What Are the Limitations of Big Data in Healthcare?
There are some limitations of Big data in healthcare that companies need to be aware of
We have previously discussed some of the ways that big data has impacted the healthcare industry. Research shows that it can help healthcare providers deliver care more effectively and at a lower cost. However, there are some limitations of Big data in healthcare that companies need to be aware of.
How will big data affect healthcare?
WullianallurRaghupathi, Professor of the Graduate School of Business at Fordham University, has stated that big data is shaping the healthcare industry in promising ways. However, there are also some major limitations that need to be addressed. According to recent research from MapR, Big data is improving healthcare outcomes and reducing costs. Healthcare providers are able to access many different types of data on their patients, including:
- Medical claims
- Electronic health/medical record data
- Pharmaceutical research, such as clinical trials and genomic data
- Medical device information
Here are some ways this data is helping the healthcare industry:
- Reducing fraud. Fraud is responsible for about 10% of all annual healthcare expenditures. Data has helped healthcare providers improve their fraud detection models. The Centers for Medicare and Medicaid studies reportedly saved $210 million in one year by using big data predictive analytics models.
- Reducing readmission rates. According to the OECD, American healthcare providers need to improve treatment of chronic diseases. Patients with chronic conditions often need to make numerous trips to the emergency room, because their primary healthcare provider does a poor job with preventive care. Big data can help healthcare providers identify high-risk patients and lifestyle factors that need to be addressed.
- Minimizing overhead. The infrastructure of the healthcare industry is very expensive. It could be a lot cheaper if healthcare providers found ways to eliminate waste. Big data has made it much easier for them to tackle this problem.
- Improving healthcare product design. The future of the healthcare industry is also dependent on the companies that produce the tools they depend on. The FDA Medical Device Network has started using big data to help improve R&D. Even companies that sell ergonomic office chairs are starting to use big data to improve their designs.
Raghupathi states that more healthcare companies will invest in big data in the coming years.
What are the limitations of big data?
The benefits of big data are indisputable, but there are also some limitations that need to be discussed as well. Weighted Averages for Actuarial Models Insurance companies, hospitals and other healthcare organizations all depend on sound actuarial models for risk-management. Big data can help them improve their actuarial models to a point. However, there are some limitations. Tod Emerick and David Toomey of Insurance Thought Leadership points out that unstructured healthcare data is not normally distributed. This means that actuaries can’t use weighted averages in their models. Instead, they need to look at data sets for different subgroups. “In most discussions today, employers evaluate the average cost of employees with specific conditions, e.g., diabetes or high blood pressure.
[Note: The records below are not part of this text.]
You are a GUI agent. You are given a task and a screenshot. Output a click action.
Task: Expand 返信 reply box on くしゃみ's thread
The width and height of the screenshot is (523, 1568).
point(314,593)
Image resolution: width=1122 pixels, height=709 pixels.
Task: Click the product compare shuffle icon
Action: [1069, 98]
This is a flawed approach because spending by employees with various chronic conditions is skewed, thus not really “averageable.” For example, assume 90% of an employee population with diabetes is spending $10,000/year and 10% is spending $250,000/year; the average will be a meaningless $34,000/year. All too often, a wild goose chase ensues, when in fact the focus should be on the $250,000 cohort to understand why they were so much more expensive,” Emerick explains. Unfortunately, many big data extraction tools are still not equipped to analyze data on such a granular level. Difficulty Assessing Doctor Performance Insurance companies, the Center for Medicaid and Medicare Services and other actuaries carefully track the performance of different doctors in their networks. Unfortunately, their methodologies are very imprecise. The problem is that doctors often refer their highest risk patients to their colleagues to improve their own success rate. The best doctors often have subpar performance ratings, because they are responsible for all of the sickest patients. Data Availability and Reliability Big data healthcare models require reliable and detailed data sets. This means healthcare providers need access to as much data on their patients as possible. They also need to vet it carefully, because inaccuracies can destabilize their entire healthcare models. Social media, in particular is often unreliable, because patients are less likely to double check what they post on their profiles. They may even intentionally post inaccurate information to embellish their resumes or look more appealing to their friends.
Big Data is the Future of Healthcare – But Challenges Remain
Big data is changing the future of healthcare in many unprecedented ways. However, there are still limitations that healthcare providers need to overcome. Healthcare providers need to invest more in big data, but they must also be realistic about the limitations. Fortunately, many of these challenges will be addressed in the near future.